■ **Data listing**:
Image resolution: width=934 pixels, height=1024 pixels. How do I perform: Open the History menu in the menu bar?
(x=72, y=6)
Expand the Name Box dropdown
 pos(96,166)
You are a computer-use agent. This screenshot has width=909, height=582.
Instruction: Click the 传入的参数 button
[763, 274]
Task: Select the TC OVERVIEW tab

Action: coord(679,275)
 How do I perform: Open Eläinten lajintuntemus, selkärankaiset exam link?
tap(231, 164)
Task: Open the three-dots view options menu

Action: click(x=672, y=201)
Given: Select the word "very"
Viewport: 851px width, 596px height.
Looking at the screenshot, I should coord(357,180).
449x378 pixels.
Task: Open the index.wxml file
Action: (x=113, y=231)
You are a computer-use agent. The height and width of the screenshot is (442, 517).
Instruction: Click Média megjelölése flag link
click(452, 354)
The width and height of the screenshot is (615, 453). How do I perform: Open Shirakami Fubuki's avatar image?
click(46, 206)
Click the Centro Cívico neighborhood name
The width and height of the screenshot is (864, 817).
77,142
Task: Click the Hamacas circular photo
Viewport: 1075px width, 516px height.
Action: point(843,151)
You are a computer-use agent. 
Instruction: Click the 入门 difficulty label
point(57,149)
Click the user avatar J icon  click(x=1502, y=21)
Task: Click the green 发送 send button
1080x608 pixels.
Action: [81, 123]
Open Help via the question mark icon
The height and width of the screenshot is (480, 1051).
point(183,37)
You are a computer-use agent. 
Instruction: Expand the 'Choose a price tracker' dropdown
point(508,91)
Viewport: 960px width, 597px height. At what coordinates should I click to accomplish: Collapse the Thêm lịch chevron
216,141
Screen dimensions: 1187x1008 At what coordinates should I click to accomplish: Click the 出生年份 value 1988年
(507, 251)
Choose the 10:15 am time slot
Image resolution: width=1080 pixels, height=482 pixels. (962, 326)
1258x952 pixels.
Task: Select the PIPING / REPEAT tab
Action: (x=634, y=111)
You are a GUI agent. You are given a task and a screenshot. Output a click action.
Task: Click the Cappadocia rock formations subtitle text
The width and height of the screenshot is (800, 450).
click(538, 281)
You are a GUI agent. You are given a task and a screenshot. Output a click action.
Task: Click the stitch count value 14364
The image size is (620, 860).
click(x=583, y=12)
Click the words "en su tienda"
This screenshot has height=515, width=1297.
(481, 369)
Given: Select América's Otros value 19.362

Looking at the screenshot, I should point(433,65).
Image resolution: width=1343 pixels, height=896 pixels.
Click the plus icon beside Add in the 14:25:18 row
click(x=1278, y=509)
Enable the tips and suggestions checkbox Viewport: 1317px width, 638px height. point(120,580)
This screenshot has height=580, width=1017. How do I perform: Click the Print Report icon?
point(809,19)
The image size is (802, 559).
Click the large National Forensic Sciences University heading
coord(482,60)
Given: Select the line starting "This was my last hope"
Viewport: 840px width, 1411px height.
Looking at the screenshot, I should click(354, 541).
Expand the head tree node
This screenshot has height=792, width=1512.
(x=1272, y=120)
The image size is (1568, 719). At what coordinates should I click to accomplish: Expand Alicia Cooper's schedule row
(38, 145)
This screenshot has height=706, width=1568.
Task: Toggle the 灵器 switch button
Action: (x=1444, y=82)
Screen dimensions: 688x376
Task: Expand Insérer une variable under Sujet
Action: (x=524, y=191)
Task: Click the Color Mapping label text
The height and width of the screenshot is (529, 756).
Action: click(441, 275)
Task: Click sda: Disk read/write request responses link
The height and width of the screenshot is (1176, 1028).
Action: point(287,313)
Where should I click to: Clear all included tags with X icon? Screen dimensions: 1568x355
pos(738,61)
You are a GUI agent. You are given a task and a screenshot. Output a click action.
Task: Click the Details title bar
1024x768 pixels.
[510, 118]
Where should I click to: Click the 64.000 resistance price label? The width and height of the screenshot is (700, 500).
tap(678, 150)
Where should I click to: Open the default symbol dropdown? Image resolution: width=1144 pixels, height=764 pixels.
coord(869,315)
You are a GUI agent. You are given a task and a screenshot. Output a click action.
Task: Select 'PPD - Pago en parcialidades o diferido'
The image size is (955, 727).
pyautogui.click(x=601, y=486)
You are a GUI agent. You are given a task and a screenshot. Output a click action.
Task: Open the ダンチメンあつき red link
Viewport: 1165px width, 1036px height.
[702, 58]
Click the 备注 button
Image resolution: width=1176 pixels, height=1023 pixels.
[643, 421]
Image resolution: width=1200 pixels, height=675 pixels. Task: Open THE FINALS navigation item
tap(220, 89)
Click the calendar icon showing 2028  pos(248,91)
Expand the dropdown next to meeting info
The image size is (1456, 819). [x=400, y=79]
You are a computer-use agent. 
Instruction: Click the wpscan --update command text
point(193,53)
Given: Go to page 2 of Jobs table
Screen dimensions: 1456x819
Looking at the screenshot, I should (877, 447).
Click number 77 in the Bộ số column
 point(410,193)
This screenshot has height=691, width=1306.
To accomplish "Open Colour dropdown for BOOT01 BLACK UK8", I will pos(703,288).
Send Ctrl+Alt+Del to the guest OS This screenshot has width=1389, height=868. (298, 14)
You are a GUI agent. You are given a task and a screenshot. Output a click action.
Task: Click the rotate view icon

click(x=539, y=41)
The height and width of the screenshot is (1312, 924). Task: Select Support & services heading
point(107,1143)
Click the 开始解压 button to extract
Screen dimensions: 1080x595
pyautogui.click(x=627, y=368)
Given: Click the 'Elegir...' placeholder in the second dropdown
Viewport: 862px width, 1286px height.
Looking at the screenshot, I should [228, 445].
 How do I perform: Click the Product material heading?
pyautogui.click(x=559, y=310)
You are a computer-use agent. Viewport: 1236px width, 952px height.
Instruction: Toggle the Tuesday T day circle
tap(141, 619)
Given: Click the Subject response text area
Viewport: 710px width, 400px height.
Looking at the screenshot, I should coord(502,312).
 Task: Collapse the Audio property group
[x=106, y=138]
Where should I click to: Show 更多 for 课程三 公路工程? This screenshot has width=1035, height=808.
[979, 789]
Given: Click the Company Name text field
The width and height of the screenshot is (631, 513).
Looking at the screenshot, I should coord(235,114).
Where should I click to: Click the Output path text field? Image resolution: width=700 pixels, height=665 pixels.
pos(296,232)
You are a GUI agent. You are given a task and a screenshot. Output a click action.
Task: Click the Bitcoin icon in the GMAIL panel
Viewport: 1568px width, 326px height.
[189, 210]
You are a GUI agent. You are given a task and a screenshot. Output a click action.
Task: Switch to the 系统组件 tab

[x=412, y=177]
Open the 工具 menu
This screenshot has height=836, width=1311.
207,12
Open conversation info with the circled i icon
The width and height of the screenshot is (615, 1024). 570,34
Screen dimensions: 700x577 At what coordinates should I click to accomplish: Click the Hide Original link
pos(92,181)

■ **Task directions**:
Please format every line of the material above as a JSON list of strings, one string per line, with blank lines omitted.

■ **Response for this exercise**:
[
  "Image resolution: width=934 pixels, height=1024 pixels. How do I perform: Open the History menu in the menu bar?",
  "(x=72, y=6)",
  "Expand the Name Box dropdown",
  " pos(96,166)",
  "You are a computer-use agent. This screenshot has width=909, height=582.",
  "Instruction: Click the 传入的参数 button",
  "[763, 274]",
  "Task: Select the TC OVERVIEW tab",
  "Action: coord(679,275)",
  " How do I perform: Open Eläinten lajintuntemus, selkärankaiset exam link?",
  "tap(231, 164)",
  "Task: Open the three-dots view options menu",
  "Action: click(x=672, y=201)",
  "Given: Select the word \"very\"",
  "Viewport: 851px width, 596px height.",
  "Looking at the screenshot, I should coord(357,180).",
  "449x378 pixels.",
  "Task: Open the index.wxml file",
  "Action: (x=113, y=231)",
  "You are a computer-use agent. The height and width of the screenshot is (442, 517).",
  "Instruction: Click Média megjelölése flag link",
  "click(452, 354)",
  "The width and height of the screenshot is (615, 453). How do I perform: Open Shirakami Fubuki's avatar image?",
  "click(46, 206)",
  "Click the Centro Cívico neighborhood name",
  "The width and height of the screenshot is (864, 817).",
  "77,142",
  "Task: Click the Hamacas circular photo",
  "Viewport: 1075px width, 516px height.",
  "Action: point(843,151)",
  "You are a computer-use agent. ",
  "Instruction: Click the 入门 difficulty label",
  "point(57,149)",
  "Click the user avatar J icon  click(x=1502, y=21)",
  "Task: Click the green 发送 send button",
  "1080x608 pixels.",
  "Action: [81, 123]",
  "Open Help via the question mark icon",
  "The height and width of the screenshot is (480, 1051).",
  "point(183,37)",
  "You are a computer-use agent. ",
  "Instruction: Expand the 'Choose a price tracker' dropdown",
  "point(508,91)",
  "Viewport: 960px width, 597px height. At what coordinates should I click to accomplish: Collapse the Thêm lịch chevron",
  "216,141",
  "Screen dimensions: 1187x1008 At what coordinates should I click to accomplish: Click the 出生年份 value 1988年",
  "(507, 251)",
  "Choose the 10:15 am time slot",
  "Image resolution: width=1080 pixels, height=482 pixels. (962, 326)",
  "1258x952 pixels.",
  "Task: Select the PIPING / REPEAT tab",
  "Action: (x=634, y=111)",
  "You are a GUI agent. You are given a task and a screenshot. Output a click action.",
  "Task: Click the Cappadocia rock formations subtitle text",
  "The width and height of the screenshot is (800, 450).",
  "click(538, 281)",
  "You are a GUI agent. You are given a task and a screenshot. Output a click action.",
  "Task: Click the stitch count value 14364",
  "The image size is (620, 860).",
  "click(x=583, y=12)",
  "Click the words \"en su tienda\"",
  "This screenshot has height=515, width=1297.",
  "(481, 369)",
  "Given: Select América's Otros value 19.362",
  "Looking at the screenshot, I should point(433,65).",
  "Image resolution: width=1343 pixels, height=896 pixels.",
  "Click the plus icon beside Add in the 14:25:18 row",
  "click(x=1278, y=509)",
  "Enable the tips and suggestions checkbox Viewport: 1317px width, 638px height. point(120,580)",
  "This screenshot has height=580, width=1017. How do I perform: Click the Print Report icon?",
  "point(809,19)",
  "The image size is (802, 559).",
  "Click the large National Forensic Sciences University heading",
  "coord(482,60)",
  "Given: Select the line starting \"This was my last hope\"",
  "Viewport: 840px width, 1411px height.",
  "Looking at the screenshot, I should click(354, 541).",
  "Expand the head tree node",
  "This screenshot has height=792, width=1512.",
  "(x=1272, y=120)",
  "The image size is (1568, 719). At what coordinates should I click to accomplish: Expand Alicia Cooper's schedule row",
  "(38, 145)",
  "This screenshot has height=706, width=1568.",
  "Task: Toggle the 灵器 switch button",
  "Action: (x=1444, y=82)",
  "Screen dimensions: 688x376",
  "Task: Expand Insérer une variable under Sujet",
  "Action: (x=524, y=191)",
  "Task: Click the Color Mapping label text",
  "The height and width of the screenshot is (529, 756).",
  "Action: click(441, 275)",
  "Task: Click sda: Disk read/write request responses link",
  "The height and width of the screenshot is (1176, 1028).",
  "Action: point(287,313)",
  "Where should I click to: Clear all included tags with X icon? Screen dimensions: 1568x355",
  "pos(738,61)",
  "You are a GUI agent. You are given a task and a screenshot. Output a click action.",
  "Task: Click the Details title bar",
  "1024x768 pixels.",
  "[510, 118]",
  "Where should I click to: Click the 64.000 resistance price label? The width and height of the screenshot is (700, 500).",
  "tap(678, 150)",
  "Where should I click to: Open the default symbol dropdown? Image resolution: width=1144 pixels, height=764 pixels.",
  "coord(869,315)",
  "You are a GUI agent. You are given a task and a screenshot. Output a click action.",
  "Task: Select 'PPD - Pago en parcialidades o diferido'",
  "The image size is (955, 727).",
  "pyautogui.click(x=601, y=486)",
  "You are a GUI agent. You are given a task and a screenshot. Output a click action.",
  "Task: Open the ダンチメンあつき red link",
  "Viewport: 1165px width, 1036px height.",
  "[702, 58]",
  "Click the 备注 button",
  "Image resolution: width=1176 pixels, height=1023 pixels.",
  "[643, 421]",
  "Image resolution: width=1200 pixels, height=675 pixels. Task: Open THE FINALS navigation item",
  "tap(220, 89)",
  "Click the calendar icon showing 2028  pos(248,91)",
  "Expand the dropdown next to meeting info",
  "The image size is (1456, 819). [x=400, y=79]",
  "You are a computer-use agent. ",
  "Instruction: Click the wpscan --update command text",
  "point(193,53)",
  "Given: Go to page 2 of Jobs table",
  "Screen dimensions: 1456x819",
  "Looking at the screenshot, I should (877, 447).",
  "Click number 77 in the Bộ số column",
  " point(410,193)",
  "This screenshot has height=691, width=1306.",
  "To accomplish \"Open Colour dropdown for BOOT01 BLACK UK8\", I will pos(703,288).",
  "Send Ctrl+Alt+Del to the guest OS This screenshot has width=1389, height=868. (298, 14)",
  "You are a GUI agent. You are given a task and a screenshot. Output a click action.",
  "Task: Click the rotate view icon",
  "click(x=539, y=41)",
  "The height and width of the screenshot is (1312, 924). Task: Select Support & services heading",
  "point(107,1143)",
  "Click the 开始解压 button to extract",
  "Screen dimensions: 1080x595",
  "pyautogui.click(x=627, y=368)",
  "Given: Click the 'Elegir...' placeholder in the second dropdown",
  "Viewport: 862px width, 1286px height.",
  "Looking at the screenshot, I should [228, 445].",
  " How do I perform: Click the Product material heading?",
  "pyautogui.click(x=559, y=310)",
  "You are a computer-use agent. Viewport: 1236px width, 952px height.",
  "Instruction: Toggle the Tuesday T day circle",
  "tap(141, 619)",
  "Given: Click the Subject response text area",
  "Viewport: 710px width, 400px height.",
  "Looking at the screenshot, I should coord(502,312).",
  " Task: Collapse the Audio property group",
  "[x=106, y=138]",
  "Where should I click to: Show 更多 for 课程三 公路工程? This screenshot has width=1035, height=808.",
  "[979, 789]",
  "Given: Click the Company Name text field",
  "The width and height of the screenshot is (631, 513).",
  "Looking at the screenshot, I should coord(235,114).",
  "Where should I click to: Click the Output path text field? Image resolution: width=700 pixels, height=665 pixels.",
  "pos(296,232)",
  "You are a GUI agent. You are given a task and a screenshot. Output a click action.",
  "Task: Click the Bitcoin icon in the GMAIL panel",
  "Viewport: 1568px width, 326px height.",
  "[189, 210]",
  "You are a GUI agent. You are given a task and a screenshot. Output a click action.",
  "Task: Switch to the 系统组件 tab",
  "[x=412, y=177]",
  "Open the 工具 menu",
  "This screenshot has height=836, width=1311.",
  "207,12",
  "Open conversation info with the circled i icon",
  "The width and height of the screenshot is (615, 1024). 570,34",
  "Screen dimensions: 700x577 At what coordinates should I click to accomplish: Click the Hide Original link",
  "pos(92,181)"
]